Voto: 
7.7 / 10
Autore: 
Edoardo Baldini
Genere: 
Etichetta: 
Undergroove/Andromeda
Anno: 
2006
Line-Up: 

- Karl Middleton - voce
- Reuben Gotto - chitarra, voce
- Dave Cheeseman - tasteira, voce
- Bing Garcia - chitarra, voce
- Anf Morfitt - basso
- Ben Calvert - batteria
- Simon Hutchby - batteria


Tracklist: 


CD 1
1. Fading Pulse
2. Home
3. Outstayed
4. Acceptance of the End
5. Light Our Way Back
6. The Tomb to Every Hoe
7. Static Reigns I
8. Static Reigns II
9. Blood Red Sun
10. Retreat

CD 2
1. Monolith Drone (remix by Sourhaze)
2. Megalithic (remix by Princess)
3. Skybound (remix by Reuben Gotto)
4. Mono Years (remix by Ayal Naor of 27)

Twin Zero

The Tomb To Every Hope

Le sperimentazioni musicali intraprese da gruppi Sludge/Hardcore quali Mastodon, Neurosis, Isis e Pelican hanno influenzato dagli anni Novanta ad oggi una serie di band che sta costituendo una scena sempre più florida e poliedrica sia in Nord America che in Europa: i britannici Twin Zero, dopo aver pubblicato il colosso Monolith, ispirati dal panorama Post Metal che si è andato formando nel terzo millennio, ritornano nel 2006 con il secondo album, The Tomb To Every Hope, pubblicato anch’esso dalla connazionale Undergroove.

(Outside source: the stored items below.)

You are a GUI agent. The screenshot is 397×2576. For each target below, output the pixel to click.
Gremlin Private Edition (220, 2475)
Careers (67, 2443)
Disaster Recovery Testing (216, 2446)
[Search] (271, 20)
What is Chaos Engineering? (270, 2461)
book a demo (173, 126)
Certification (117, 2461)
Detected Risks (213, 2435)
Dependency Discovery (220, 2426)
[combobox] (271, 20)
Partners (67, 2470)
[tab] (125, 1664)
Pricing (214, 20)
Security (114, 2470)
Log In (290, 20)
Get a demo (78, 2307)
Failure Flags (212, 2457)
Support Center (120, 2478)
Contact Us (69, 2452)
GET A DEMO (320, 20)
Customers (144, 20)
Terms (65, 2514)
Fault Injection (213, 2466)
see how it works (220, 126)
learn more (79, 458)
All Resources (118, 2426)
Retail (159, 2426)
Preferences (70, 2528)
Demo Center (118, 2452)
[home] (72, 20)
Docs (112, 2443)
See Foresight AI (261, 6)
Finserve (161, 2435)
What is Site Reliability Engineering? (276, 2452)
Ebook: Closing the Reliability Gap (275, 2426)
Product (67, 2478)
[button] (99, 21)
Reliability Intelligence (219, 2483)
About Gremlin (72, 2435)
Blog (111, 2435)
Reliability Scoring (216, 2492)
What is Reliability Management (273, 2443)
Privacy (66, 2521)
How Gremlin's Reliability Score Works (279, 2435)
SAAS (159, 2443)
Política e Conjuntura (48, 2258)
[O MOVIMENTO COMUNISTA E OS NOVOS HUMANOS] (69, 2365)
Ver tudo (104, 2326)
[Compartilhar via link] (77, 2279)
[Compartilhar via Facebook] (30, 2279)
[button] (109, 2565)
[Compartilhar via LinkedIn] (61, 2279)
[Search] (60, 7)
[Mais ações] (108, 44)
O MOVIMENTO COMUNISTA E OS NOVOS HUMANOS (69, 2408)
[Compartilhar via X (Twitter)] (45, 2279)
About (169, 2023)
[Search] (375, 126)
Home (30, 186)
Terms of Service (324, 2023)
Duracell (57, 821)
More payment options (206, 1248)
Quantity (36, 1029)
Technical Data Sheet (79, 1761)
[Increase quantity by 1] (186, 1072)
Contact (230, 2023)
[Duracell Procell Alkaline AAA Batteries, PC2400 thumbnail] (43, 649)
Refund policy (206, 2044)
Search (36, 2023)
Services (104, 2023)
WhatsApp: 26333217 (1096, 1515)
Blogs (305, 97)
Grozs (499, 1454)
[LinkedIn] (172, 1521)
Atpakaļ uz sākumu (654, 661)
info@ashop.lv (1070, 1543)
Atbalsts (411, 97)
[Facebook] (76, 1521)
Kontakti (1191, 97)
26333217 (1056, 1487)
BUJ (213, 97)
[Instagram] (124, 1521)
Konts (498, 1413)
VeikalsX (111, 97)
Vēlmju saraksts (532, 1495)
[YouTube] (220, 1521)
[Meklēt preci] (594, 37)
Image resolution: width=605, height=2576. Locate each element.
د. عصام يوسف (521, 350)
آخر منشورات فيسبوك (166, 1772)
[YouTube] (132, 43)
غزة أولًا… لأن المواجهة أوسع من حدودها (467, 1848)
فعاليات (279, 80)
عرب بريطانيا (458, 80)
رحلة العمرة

Chiarissimi gli elementi Hardcore che emergono dal cantato di Karl Middleton, che fanno avvicinare la band allo stile dei Mastodon già dalla seconda traccia Home, introdotta dalla prolissa Fading Pulse, atmosferico episodio Post Rock, alquanto avant-garistico nella sua direzione, ma sicuramente trascurabile. Home invece si presenta come un capitolo sostenuto e tirato, nei suoi caotici riffs Hardcore, intervallati da splendidi passaggi avvolgenti all’insegna delle chitarre e della voce clean. La terza Outstayed è meno elaborata della precedente, collocandosi sempre sullo stesso stile, ma sprovvista di un ritmo così trascinante e di un’efficace alternanza di colori; la complessa Acceptance Of The End costituisce, nei suoi quasi tredici minuti di durata, il brano migliore del platter, poiché capace di attirare costantemente l’attenzione degli ascoltatori attraverso le sue rare sfuriate o i suoi lunghi fraseggi atmosferici dal sapore Post Rock.
Seguono poi due brevi tracce inusuali, della durata di due minuti ciascuna, quali l’acustica e malinconica Limit Out Way Back, dotata di un sottofondo di archi ricercato e non banale, e la tribale Tomb To Every Hope, interamente giocata su giochi di tamburi e percussioni. L’ascoltatore rimane spiazzato dalla presenza di tali intermezzi, sicuramente inaspettati, ma l’ampia Static Reigns, divisa in due parti, si inserisce a togliere qualunque incertezza: se nella prima porzione di traccia il seven-piece britannico si esibisce in una composizione parecchio orientata verso i meandri Tool, pur mantenendo gli spunti Hardcore sopra citati, la seconda irrompe quasi maestosa, sviluppandosi con un incedere Post Metal tenebroso, intervallato da momenti distensivi ed intrecci ricchi di effetti.
Particolarmente valide anche le tracce finali, Blood Red Sun e Retreat, che accompagnano verso il finale del disco con i loro aloni sperimentali, sempre racchiusi in uno spettrale contesto Post Metal, di buon impatto e spessore.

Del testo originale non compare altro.